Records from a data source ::
============
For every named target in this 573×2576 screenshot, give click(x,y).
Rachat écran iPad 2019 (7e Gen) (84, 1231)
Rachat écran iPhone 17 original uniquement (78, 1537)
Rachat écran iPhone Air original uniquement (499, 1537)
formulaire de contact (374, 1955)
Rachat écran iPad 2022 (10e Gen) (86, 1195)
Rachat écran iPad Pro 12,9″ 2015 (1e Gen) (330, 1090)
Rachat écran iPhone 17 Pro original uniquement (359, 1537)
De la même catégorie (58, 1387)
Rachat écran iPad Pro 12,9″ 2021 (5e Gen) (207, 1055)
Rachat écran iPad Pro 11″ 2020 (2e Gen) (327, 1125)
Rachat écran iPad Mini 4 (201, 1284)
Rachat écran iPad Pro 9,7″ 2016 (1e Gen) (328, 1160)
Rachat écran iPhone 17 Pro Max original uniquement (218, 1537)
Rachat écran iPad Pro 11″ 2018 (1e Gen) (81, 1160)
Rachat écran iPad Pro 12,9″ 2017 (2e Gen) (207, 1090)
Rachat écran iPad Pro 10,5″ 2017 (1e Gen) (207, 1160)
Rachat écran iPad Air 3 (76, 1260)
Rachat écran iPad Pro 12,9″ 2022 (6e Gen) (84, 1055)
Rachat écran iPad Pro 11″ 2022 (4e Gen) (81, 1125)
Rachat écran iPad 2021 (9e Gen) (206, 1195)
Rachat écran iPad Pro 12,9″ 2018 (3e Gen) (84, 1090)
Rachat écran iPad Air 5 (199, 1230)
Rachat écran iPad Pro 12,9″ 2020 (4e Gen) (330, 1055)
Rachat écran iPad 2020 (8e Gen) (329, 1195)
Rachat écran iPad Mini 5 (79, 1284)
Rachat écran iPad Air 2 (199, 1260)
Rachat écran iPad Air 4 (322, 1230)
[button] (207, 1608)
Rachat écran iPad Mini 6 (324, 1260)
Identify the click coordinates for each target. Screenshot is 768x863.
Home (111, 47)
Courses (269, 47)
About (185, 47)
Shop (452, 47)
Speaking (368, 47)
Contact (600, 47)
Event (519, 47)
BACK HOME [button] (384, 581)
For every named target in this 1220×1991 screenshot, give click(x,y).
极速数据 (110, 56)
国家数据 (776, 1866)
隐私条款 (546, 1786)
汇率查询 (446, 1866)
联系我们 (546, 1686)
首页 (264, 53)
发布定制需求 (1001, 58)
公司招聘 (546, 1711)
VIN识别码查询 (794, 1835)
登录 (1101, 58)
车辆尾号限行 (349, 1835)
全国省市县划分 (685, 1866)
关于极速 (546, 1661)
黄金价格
============
Task to complete :: Render the records as a numbered list, leaving out blank lines, covering only the lines from the one containing "[button] (207, 1608)" through the end of the records, inclusive.

Solution for this task ::
1. [button] (207, 1608)
2. Rachat écran iPad Mini 6 (324, 1260)
3. Identify the click coordinates for each target. Screenshot is 768x863.
4. Home (111, 47)
5. Courses (269, 47)
6. About (185, 47)
7. Shop (452, 47)
8. Speaking (368, 47)
9. Contact (600, 47)
10. Event (519, 47)
11. BACK HOME [button] (384, 581)
12. For every named target in this 1220×1991 screenshot, give click(x,y).
13. 极速数据 (110, 56)
14. 国家数据 (776, 1866)
15. 隐私条款 (546, 1786)
16. 汇率查询 (446, 1866)
17. 联系我们 (546, 1686)
18. 首页 (264, 53)
19. 发布定制需求 (1001, 58)
20. 公司招聘 (546, 1711)
21. VIN识别码查询 (794, 1835)
22. 登录 (1101, 58)
23. 车辆尾号限行 (349, 1835)
24. 全国省市县划分 (685, 1866)
25. 关于极速 (546, 1661)
26. 黄金价格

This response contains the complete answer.